Rewriting Life
RNA-Based Cholesterol Drug Is Readied for Human Tests
New methods for delivering the therapies to the target tissue could boost a wavering field.
A number of drugs can help lower dangerously high cholesterol, but as many as half a million people worldwide are resistant to existing therapies. Alnylam Pharmaceuticals, a leader in the development of therapies using RNA, aims to begin human tests of a treatment that could make a drastic dent in drug-resistant high cholesterol. The company recently filed a clinical trial application to test a new formulation of the drug in 32 U.K. volunteers. It will be the fourth therapy from Alnylam to be tested in humans.
The technology targets an enzyme involved in clearing cholesterol from the blood. A single dose has already been shown to reduce LDL, or “bad,” cholesterol, in nonhuman primates by as much as 50 percent.
Alnylam’s technique coöpts a method of gene silencing employed by our own cells. It uses short lengths of small interfering RNA (siRNA) to interrupt gene transcription and prevent the production of proteins produced by the gene. The process was first discovered in animals fewer than 15 years ago, and was heralded as a way for drug manufacturers to regulate troublesome, disease-causing genes. Over two dozen such therapies have advanced to early-stage clinical trials.
But progress hasn’t been as fast as pharmaceutical companies had hoped. Last year alone, Roche terminated its program after only three years, and Novartis decided not to spend $100 million to renew its partnership with Alnylam.

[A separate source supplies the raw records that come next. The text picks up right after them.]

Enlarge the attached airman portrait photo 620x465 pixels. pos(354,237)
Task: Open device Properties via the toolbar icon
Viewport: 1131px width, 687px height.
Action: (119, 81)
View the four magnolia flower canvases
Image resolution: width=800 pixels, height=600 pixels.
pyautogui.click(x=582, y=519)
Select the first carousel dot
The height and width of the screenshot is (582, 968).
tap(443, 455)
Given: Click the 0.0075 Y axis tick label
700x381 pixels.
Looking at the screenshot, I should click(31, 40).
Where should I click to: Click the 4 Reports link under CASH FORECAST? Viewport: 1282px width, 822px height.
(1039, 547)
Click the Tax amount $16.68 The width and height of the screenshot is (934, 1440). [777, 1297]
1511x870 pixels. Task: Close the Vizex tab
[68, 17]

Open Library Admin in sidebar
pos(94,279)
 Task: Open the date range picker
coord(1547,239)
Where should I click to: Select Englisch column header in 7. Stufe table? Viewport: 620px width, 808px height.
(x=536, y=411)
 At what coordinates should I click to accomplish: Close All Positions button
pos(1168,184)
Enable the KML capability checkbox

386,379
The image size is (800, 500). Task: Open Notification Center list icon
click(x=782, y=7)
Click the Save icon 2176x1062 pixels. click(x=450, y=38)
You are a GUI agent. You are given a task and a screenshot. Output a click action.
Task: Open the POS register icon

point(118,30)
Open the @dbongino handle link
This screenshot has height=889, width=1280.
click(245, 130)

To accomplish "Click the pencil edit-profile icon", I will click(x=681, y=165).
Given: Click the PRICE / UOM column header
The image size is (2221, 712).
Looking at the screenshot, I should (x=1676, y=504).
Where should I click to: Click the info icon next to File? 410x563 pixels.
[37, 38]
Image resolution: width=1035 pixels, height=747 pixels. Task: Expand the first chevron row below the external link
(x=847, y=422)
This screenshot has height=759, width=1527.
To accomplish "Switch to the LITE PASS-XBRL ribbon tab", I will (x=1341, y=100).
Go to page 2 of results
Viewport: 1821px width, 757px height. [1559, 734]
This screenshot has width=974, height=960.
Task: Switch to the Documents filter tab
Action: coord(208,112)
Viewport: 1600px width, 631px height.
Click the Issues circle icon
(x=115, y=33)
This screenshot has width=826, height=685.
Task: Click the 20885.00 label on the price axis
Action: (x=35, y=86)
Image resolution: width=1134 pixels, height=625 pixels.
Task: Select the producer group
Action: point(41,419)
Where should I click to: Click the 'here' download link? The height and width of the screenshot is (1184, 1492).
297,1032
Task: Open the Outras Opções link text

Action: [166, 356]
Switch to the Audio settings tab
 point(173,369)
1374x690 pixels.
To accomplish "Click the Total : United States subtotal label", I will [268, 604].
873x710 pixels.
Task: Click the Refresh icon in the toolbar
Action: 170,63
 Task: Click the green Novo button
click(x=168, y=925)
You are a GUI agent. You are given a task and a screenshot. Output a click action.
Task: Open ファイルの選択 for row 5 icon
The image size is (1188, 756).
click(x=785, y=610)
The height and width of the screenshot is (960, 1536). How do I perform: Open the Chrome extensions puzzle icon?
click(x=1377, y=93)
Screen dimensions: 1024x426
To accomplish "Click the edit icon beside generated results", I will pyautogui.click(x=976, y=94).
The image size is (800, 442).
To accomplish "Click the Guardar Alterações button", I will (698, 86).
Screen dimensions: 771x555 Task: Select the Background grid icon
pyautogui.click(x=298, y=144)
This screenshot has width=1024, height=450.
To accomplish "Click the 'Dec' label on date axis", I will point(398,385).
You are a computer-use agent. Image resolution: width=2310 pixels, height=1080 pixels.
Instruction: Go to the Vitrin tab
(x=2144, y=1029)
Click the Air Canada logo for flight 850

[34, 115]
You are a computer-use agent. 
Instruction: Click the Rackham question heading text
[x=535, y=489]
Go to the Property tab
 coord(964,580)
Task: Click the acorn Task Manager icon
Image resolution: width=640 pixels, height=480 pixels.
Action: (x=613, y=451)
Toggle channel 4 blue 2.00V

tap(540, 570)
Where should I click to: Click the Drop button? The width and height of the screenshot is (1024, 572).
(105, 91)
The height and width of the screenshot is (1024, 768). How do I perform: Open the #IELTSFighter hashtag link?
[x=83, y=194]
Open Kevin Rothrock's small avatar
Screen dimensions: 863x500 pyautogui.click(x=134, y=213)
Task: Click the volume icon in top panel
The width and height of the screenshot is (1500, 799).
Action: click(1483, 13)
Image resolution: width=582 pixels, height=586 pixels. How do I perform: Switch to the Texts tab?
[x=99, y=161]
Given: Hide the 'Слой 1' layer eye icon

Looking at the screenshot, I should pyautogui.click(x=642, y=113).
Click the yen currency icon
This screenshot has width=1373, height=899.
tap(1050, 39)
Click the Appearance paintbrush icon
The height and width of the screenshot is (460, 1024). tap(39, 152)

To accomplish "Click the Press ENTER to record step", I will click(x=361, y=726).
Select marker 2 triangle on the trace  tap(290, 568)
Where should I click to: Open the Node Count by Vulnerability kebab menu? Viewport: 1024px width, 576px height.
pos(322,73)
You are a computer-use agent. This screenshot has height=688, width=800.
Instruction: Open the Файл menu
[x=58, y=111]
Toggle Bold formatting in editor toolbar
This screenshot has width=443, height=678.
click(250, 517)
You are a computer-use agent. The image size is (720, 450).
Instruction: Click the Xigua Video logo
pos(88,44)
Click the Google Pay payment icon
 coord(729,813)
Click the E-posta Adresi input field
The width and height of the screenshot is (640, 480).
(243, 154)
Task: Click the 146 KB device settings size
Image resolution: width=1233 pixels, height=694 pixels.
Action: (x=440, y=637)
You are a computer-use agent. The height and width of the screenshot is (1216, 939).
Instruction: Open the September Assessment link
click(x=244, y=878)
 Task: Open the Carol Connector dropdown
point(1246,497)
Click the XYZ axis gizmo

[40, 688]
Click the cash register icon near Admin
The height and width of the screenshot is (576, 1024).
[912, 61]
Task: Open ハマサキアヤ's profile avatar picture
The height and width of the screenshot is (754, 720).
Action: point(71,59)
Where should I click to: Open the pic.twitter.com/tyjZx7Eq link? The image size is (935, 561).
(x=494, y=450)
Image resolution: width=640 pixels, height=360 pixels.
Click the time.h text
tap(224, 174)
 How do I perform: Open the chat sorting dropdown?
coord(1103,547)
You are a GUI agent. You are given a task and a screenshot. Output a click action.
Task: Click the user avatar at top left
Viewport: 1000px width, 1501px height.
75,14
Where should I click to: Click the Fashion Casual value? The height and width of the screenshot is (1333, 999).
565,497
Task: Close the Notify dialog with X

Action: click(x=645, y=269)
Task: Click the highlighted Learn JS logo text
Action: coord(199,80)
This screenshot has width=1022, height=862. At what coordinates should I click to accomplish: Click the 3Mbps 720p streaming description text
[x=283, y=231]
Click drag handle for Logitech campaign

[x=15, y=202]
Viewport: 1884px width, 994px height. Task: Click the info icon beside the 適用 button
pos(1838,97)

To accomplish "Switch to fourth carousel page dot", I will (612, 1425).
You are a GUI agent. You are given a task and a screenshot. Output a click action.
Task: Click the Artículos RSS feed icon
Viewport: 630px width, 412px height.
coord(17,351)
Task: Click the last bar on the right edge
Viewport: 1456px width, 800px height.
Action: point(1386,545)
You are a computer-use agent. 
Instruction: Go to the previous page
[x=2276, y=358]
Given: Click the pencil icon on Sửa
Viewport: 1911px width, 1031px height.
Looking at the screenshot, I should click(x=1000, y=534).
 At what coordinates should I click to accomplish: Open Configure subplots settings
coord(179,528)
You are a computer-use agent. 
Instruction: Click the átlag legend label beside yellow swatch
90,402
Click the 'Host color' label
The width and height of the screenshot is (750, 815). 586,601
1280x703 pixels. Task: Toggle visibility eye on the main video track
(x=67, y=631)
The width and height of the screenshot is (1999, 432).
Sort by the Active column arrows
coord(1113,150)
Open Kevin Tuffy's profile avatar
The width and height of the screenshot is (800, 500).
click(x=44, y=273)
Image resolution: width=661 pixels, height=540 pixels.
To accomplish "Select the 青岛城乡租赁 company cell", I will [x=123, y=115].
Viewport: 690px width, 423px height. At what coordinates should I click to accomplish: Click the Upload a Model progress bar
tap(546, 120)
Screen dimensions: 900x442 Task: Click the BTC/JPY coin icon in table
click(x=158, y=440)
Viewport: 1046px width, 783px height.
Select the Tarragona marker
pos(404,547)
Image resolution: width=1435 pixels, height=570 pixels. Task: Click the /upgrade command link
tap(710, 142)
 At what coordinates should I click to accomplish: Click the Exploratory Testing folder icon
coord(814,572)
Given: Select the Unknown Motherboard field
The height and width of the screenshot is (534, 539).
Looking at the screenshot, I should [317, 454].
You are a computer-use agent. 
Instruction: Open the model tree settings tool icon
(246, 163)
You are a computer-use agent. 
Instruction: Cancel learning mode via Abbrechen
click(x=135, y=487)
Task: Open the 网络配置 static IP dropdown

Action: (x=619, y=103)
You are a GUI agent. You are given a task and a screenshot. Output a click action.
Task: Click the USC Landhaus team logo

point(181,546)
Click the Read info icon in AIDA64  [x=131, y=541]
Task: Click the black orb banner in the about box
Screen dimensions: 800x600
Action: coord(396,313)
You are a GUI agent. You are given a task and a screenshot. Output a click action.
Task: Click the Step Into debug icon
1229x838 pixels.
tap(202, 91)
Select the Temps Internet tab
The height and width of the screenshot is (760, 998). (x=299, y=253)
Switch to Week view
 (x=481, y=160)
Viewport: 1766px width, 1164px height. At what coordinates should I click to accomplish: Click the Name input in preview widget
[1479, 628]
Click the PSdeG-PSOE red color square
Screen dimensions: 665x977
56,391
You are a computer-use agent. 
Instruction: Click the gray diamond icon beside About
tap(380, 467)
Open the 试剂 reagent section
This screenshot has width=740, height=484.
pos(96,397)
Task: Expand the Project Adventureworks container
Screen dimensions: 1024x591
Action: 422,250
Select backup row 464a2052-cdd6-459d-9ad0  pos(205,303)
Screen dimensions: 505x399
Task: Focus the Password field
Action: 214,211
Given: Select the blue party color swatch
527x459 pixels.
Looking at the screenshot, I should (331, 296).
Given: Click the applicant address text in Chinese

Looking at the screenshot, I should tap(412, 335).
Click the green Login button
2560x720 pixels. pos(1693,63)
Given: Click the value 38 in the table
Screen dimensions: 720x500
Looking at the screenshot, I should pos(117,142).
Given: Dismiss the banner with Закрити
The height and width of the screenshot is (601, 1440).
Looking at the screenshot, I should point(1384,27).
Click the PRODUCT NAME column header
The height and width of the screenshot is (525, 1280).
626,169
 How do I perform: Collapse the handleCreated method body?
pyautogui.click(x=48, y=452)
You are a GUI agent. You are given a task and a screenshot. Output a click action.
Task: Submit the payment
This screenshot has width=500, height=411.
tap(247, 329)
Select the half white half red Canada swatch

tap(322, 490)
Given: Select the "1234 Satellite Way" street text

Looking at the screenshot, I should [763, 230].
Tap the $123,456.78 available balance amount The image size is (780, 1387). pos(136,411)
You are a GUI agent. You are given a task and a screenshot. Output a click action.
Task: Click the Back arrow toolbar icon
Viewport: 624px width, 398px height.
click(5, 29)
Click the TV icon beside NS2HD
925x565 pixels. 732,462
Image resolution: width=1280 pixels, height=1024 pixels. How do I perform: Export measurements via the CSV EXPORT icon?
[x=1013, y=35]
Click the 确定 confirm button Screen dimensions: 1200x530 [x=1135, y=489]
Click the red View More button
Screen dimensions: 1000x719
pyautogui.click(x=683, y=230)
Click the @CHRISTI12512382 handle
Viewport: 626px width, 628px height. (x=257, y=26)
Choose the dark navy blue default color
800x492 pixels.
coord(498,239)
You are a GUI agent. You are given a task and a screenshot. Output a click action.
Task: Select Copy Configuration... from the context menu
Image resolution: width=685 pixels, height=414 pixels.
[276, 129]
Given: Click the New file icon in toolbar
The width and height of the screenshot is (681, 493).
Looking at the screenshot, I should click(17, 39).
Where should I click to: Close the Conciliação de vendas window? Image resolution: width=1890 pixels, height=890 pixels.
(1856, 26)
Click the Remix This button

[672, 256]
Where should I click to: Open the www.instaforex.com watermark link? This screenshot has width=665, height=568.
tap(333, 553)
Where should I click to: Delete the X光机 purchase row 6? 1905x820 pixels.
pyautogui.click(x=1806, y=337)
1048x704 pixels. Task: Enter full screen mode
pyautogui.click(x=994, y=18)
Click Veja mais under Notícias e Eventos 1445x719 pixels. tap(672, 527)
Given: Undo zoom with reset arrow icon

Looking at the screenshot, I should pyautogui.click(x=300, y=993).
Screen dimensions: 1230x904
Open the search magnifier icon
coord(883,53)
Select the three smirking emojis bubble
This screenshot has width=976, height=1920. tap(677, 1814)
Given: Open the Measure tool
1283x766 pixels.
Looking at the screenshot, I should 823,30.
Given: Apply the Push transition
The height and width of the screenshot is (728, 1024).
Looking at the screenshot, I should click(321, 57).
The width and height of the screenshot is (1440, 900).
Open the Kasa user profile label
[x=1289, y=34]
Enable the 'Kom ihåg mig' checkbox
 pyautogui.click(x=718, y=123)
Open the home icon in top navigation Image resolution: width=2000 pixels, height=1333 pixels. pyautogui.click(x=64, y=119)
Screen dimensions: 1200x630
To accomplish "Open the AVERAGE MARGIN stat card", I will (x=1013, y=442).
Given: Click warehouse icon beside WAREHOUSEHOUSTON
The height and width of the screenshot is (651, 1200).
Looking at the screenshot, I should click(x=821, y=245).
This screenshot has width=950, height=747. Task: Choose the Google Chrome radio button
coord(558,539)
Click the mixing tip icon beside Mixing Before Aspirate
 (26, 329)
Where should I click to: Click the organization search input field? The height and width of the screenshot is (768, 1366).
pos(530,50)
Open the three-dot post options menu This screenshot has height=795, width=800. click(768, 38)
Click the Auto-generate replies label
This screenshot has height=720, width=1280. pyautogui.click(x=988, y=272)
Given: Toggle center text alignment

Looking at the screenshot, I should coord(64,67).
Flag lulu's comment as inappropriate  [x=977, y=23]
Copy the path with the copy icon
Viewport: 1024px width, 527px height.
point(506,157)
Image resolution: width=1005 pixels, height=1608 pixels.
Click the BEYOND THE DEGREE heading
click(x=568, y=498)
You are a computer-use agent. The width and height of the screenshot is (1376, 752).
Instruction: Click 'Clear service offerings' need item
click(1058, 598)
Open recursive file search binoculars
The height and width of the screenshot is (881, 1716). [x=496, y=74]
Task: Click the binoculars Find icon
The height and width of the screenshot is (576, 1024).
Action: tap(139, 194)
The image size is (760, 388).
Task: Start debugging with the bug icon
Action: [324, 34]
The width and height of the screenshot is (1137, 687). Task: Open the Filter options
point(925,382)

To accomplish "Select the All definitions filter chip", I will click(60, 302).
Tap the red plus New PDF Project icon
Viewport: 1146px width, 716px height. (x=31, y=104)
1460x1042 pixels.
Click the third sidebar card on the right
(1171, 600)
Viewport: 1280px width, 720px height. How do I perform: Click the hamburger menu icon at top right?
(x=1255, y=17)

One big problem is getting the molecules delivered to the right tissues. Many RNA interference approaches use “naked” siRNA delivered as directly as possible to the relevant tissue, such as the eyes or lungs. But this only works for easy-to-access tissues. In Alnylam’s cholesterol therapy, siRNA is encapsulated into a lipid-based nanoparticle designed to be taken up by liver cells. The siRNA blocks transcription of the gene that produces an enzyme called PCSK9, which binds to LDL receptors on liver cells and prevents them from clearing LDL from the blood.
A new version, developed in collaboration with AlCana Technologies and MIT researchers, uses the same siRNA encapsulated in a nanoparticle that is more effectively taken up by the liver. In animal testing, the second-generation drug was just as effective as the first at a substantially lower dose.
“A few years ago, achieving human systemic delivery was something that was still on the horizon for us,” says Akshay Vaishnaw, Alnylam’s chief medical officer. “But our second-generation nanoparticles have now shown very effective systemic delivery in nonhuman primates in very low doses.”
Alnylam and its collaborators have developed an extensive library of lipids, each with specific properties that can help get their payload to the right tissue. “They have this nice grocery store of [lipid-like molecules] that they can pull off the shelf and test for various indications,” says John Rossi, a researcher at City of Hope in Duarte, California. Rossi was not involved with the research but is working with a competing company on an siRNA treatment for HIV. “I think it’s a great technical improvement in the field,” he says.